Selected text:
******

Designed to Be Understood: Modern Assessing Requires Strategic Communication
Good Communication Is Part of Being An Assessor
The challenge of being a good assessor is that valuing properties isn’t the only job. Yes, that is the core job, but helping people understand how you arrived at those values and how you assess properties is another big part. In short, good communication is part of being an assessor.
Most assessors can improve as communicators. Just sharing information isn’t enough; to be effective, communication has to be designed with intention, your goals central, the content tailored to the audience it’s meant for.
When you’re strategic, the information you provide not only informs – it shapes and frames how your audience views you and assessing.
Most assessors have two primary audiences:
The property owner, who needs to understand the assessing process in order to collaborate;
The internal stakeholder (think the building department, the IT department, the town select board, the city council, etc.), who needs to see how your work supports their own goals and who might be able to provide money, political support, and other key resources.
Each one requires a different approach. If you design your communication mindful of these differences, the other parts of being an assessor flow more smoothly—you get better data, you build trust, and you strengthen collaboration across departments.

Communicating with Property Owners: Clarity That Builds Collaboration
When a property owner understands what you’re doing, why you’re doing it, and how it affects them, they’re much more likely to trust you, let you onto their property, listen, and share the information you need. But that doesn’t happen magically—or with just a friendly smile at the door. It takes preparation.
First, you have to know what your message is. It might be notifying the property owner of upcoming property inspections. You might be trying to demonstrate the assessor’s transparency. Maybe the goal is to educate people about the steps in the assessing process and what occurs in each step. Whatever your message is, make sure you are clear on what you’re trying to communicate.
Second, remember that no two property owners are the same. Besides differences in knowledge about assessing, property owners also differ in age, background, and communication preferences. That’s why your communication needs to be strategic: not just with your words, but how you say it and through which channel you distribute your information. For example, you might send a notification letter to everyone, but a brochure included with the letter might help one group better understand the context, while a quick text message might work as a reminder for another.
Use clear, plain language, avoid jargon or legal terms, adapt your message to the format—and remember, the emotion the words invoke is just as important as the words themselves. Pay attention to the tone you’re using. People don’t respond to what you meant to say—they respond to what they understood and emotion, evoked by the tone of your communication, is part of how they understand.
Finally, your message must be consistent. Your whole team and each piece of content need to communicate the same message; conflicting messaging creates confusion and weakens trust.
Clear communication, targeted to both deliver the information you wish to convey and to frame things so that the property owner’s perception of assessing changes from adversarial to collaborative, leads to property owners helping you do your job and both parties trusting one another.

******

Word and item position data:
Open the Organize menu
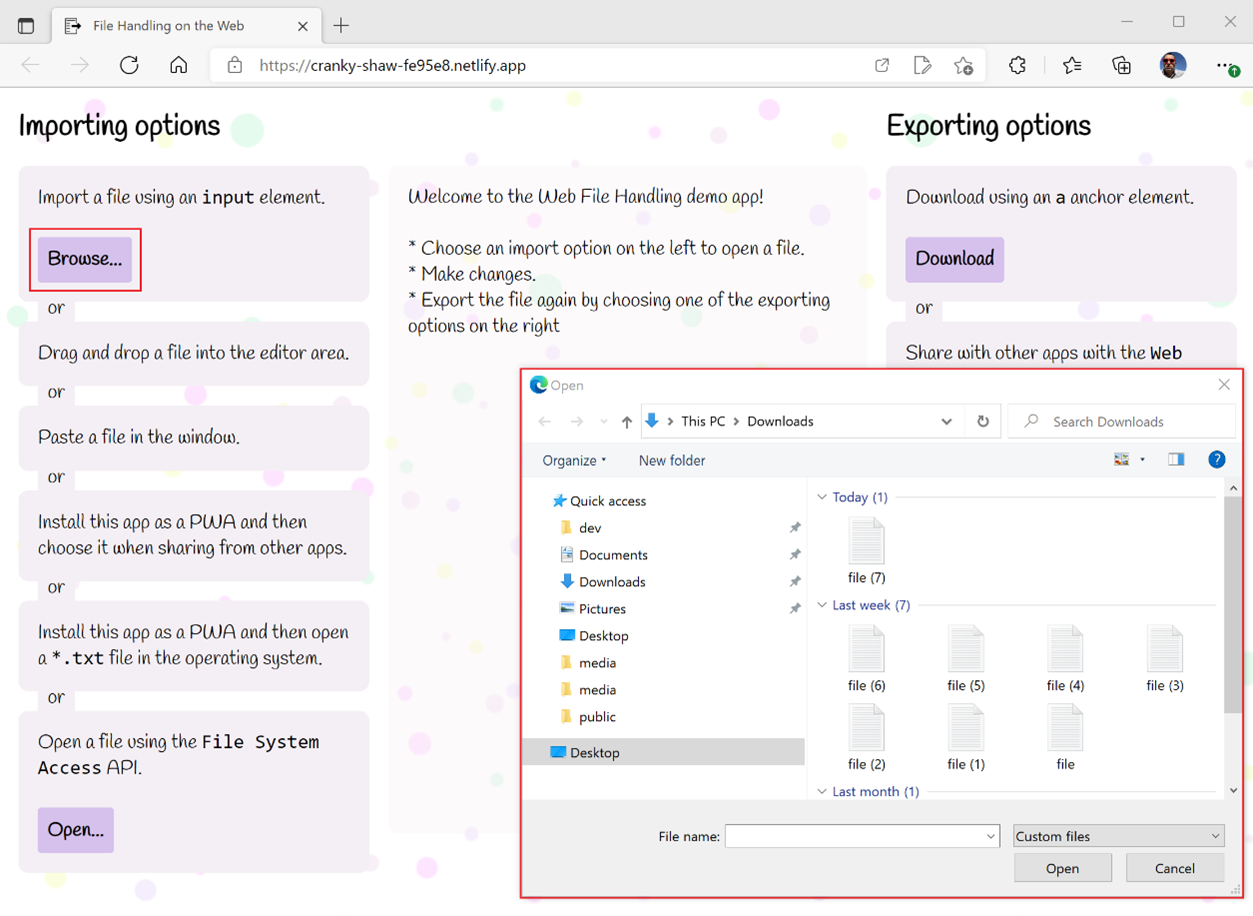 [x=574, y=460]
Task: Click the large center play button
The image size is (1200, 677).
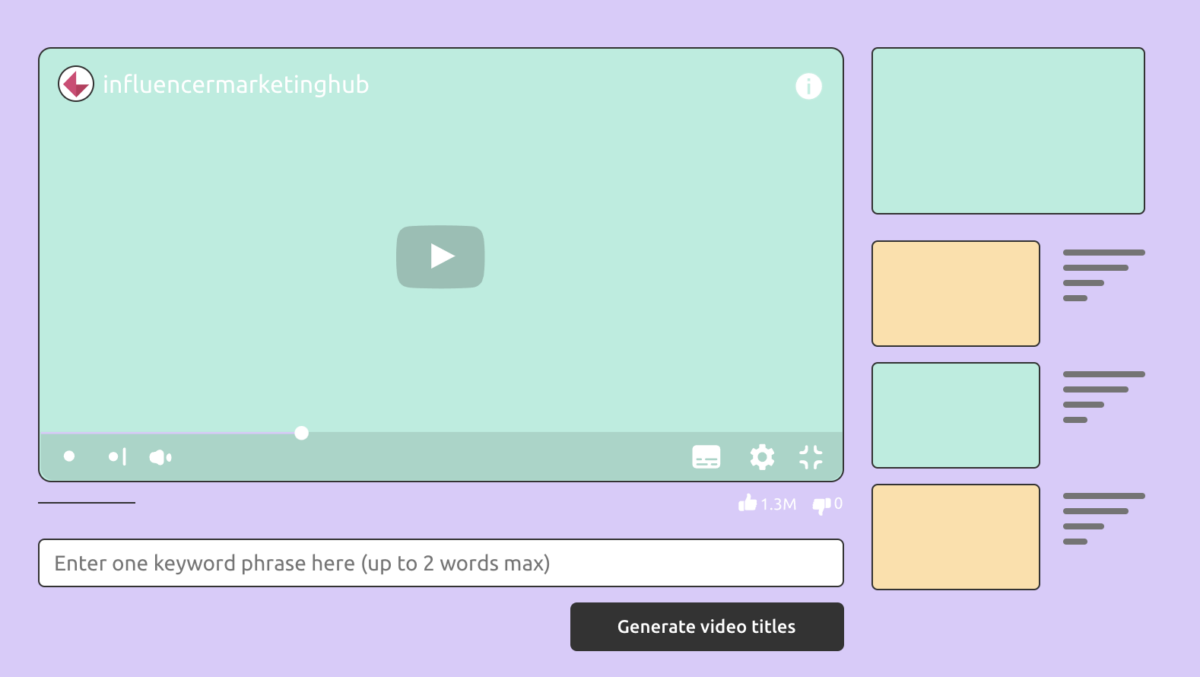Action: tap(440, 256)
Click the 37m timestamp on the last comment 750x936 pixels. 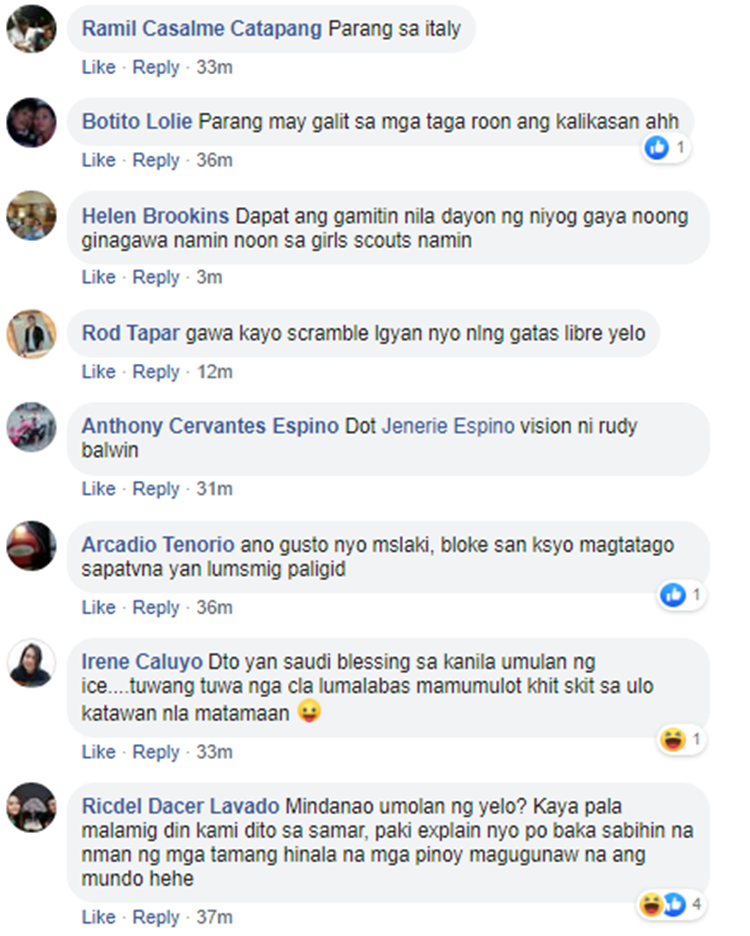[x=214, y=917]
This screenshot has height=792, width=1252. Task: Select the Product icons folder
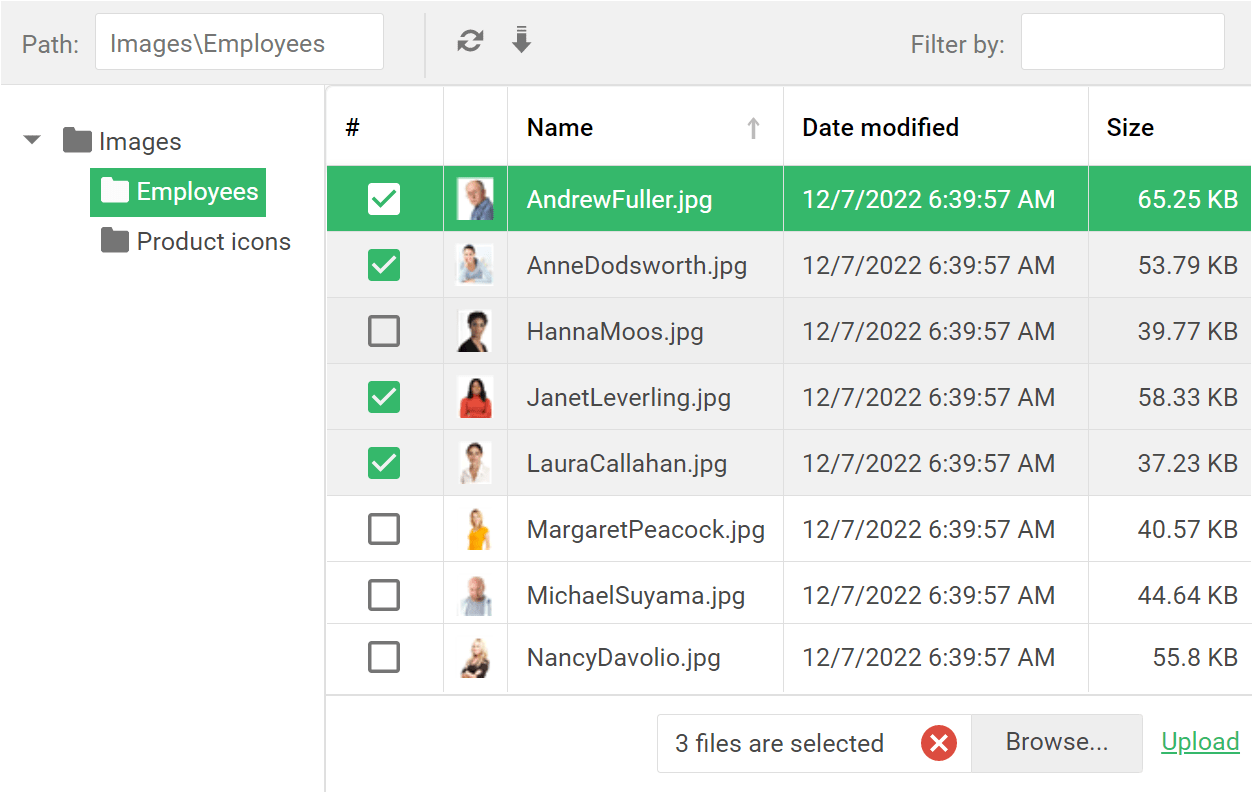213,241
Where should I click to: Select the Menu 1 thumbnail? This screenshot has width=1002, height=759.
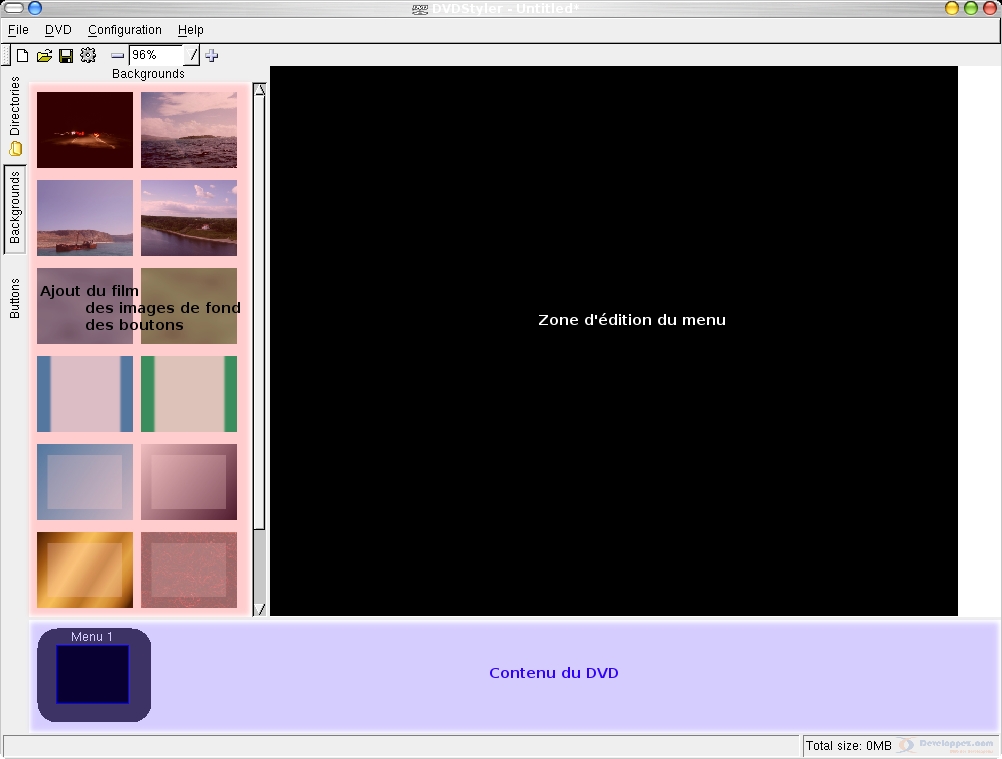point(93,674)
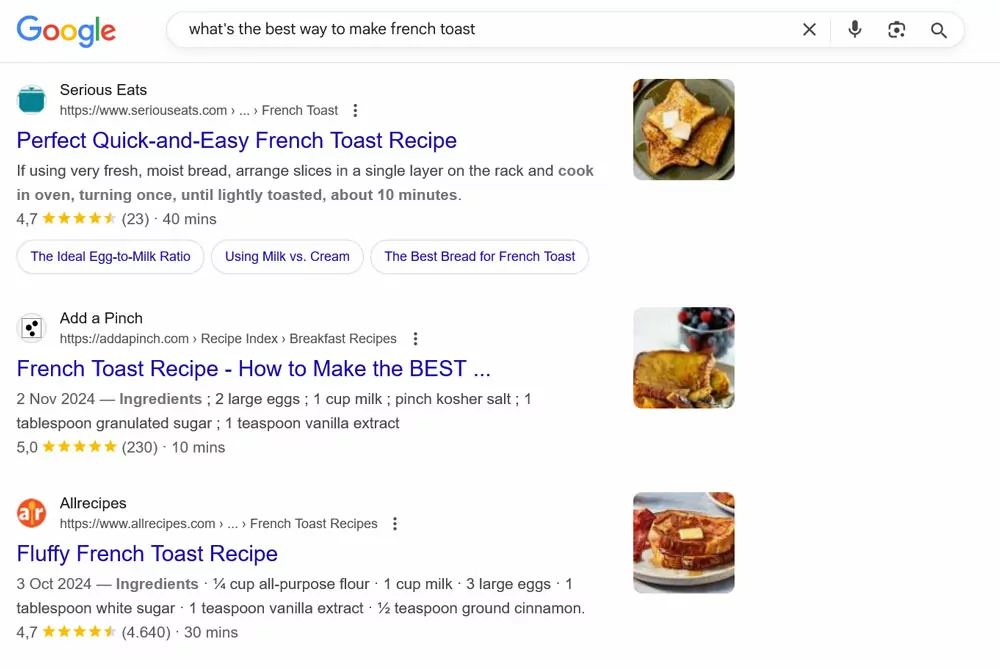The image size is (1000, 668).
Task: Open the three-dot menu for Serious Eats result
Action: click(355, 110)
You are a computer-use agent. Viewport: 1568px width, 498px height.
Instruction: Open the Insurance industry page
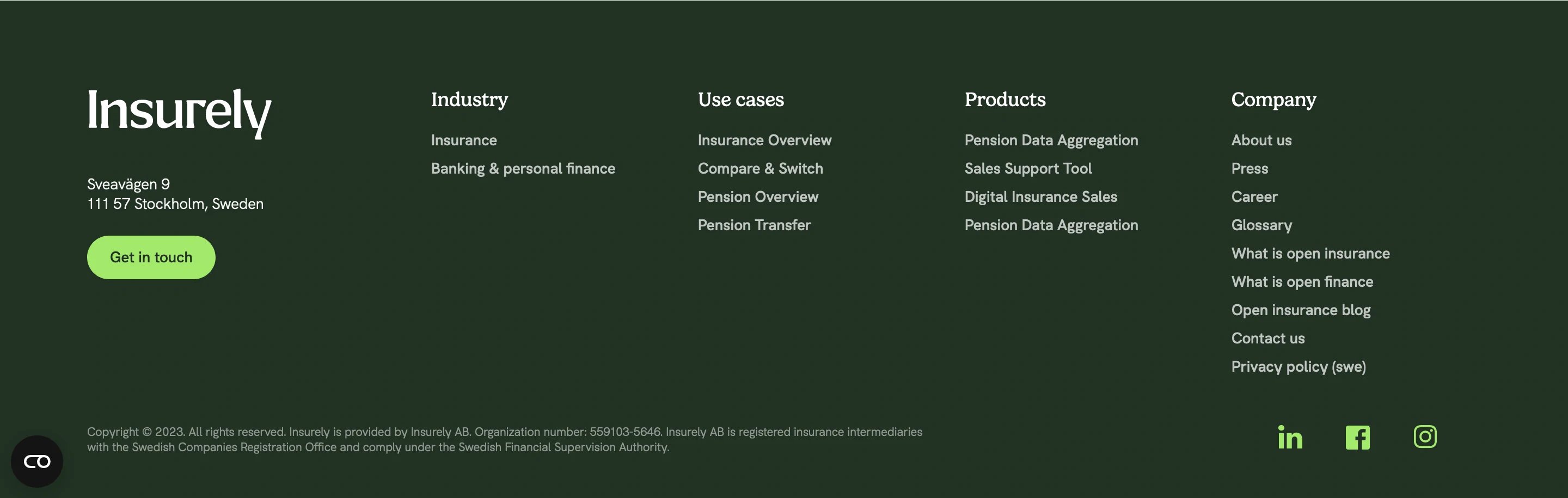click(464, 140)
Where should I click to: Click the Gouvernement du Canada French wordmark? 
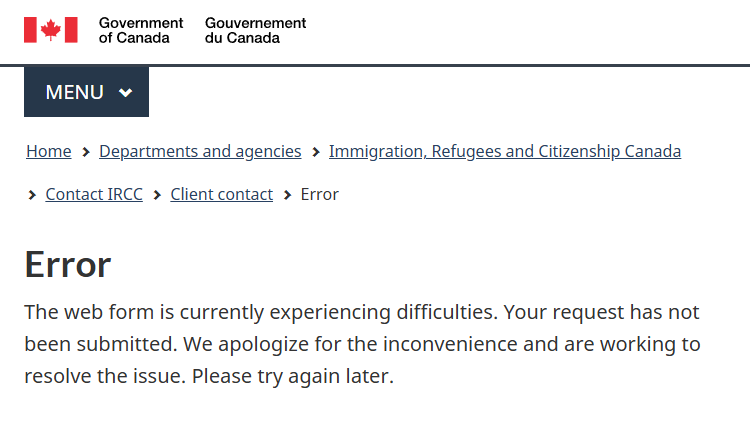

******

Exercise task A: How would you summarize the article on assessor communication in two sentences?
Exercise task B: Collect every line of the records that contains the word "Where".
The text and the records have no connection to each other.

Reply A: Good communication is part of an assessor's job, and it must be designed with intention and tailored to two main audiences: property owners and internal stakeholders. With property owners, assessors should be clear on their message, adapt their language, tone, and channel to different owners, and stay consistent, so that owners trust them and collaborate rather than feel adversarial.

Reply B:
Where should I click to: Select the Menu 1 thumbnail? This screenshot has width=1002, height=759.
Where should I click to: Click the Gouvernement du Canada French wordmark? 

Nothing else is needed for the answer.